As you have found, Hyper-V locks virtualization whether virtual machines are running or not (unlike VMWare and VirtualBox). As long as Hyper-V is enabled, other hypervisors cannot run, including VirtualBox (and therefore Vagrant). Disabling Hyper-V is a workaround, but if you have any software that requires Hyper-V (such as Docker for Windows) then that option is not very good.
What I recommend in that case is nested virtualization. Create a virtual machine in Hyper-V that runs whatever OS you want – and then install Vagrant on that!

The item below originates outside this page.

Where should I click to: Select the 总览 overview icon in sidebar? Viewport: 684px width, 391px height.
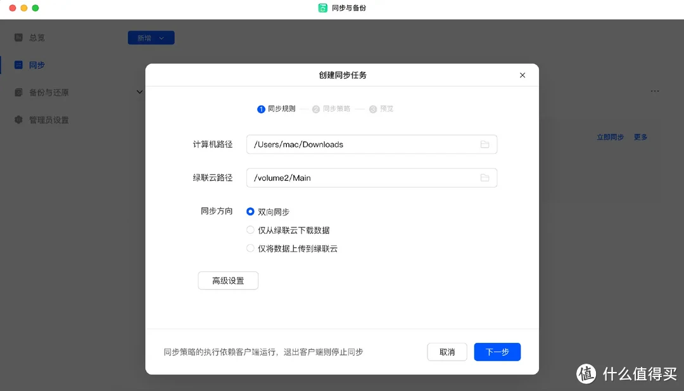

By default, hypervisors do not expose the VT-x extensions to virtual machines, which prevents nesting – VirtualBox will say that the virtual machine is not capable of virtualization. However, VT-x is pretty easy to enable. With the virtual machine powered down, run the following PowerShell command:
Set-VMProcessor -VMName <VMName> -ExposeVirtualizationExtensions $true
After that command is run, the virtual machine will have VT-x enabled and you can install VirtualBox and Vagrant on it normally. As for your guest VM, there is no problem running Vagrant on an Ubuntu virtual machine.
Keep in mind that Vagrant will use VirtualBox to create virtual machines from your VM’s RAM. So if you want your Vagrant VM to have 4-GB RAM, make sure your Ubuntu VM has 5-GB or so.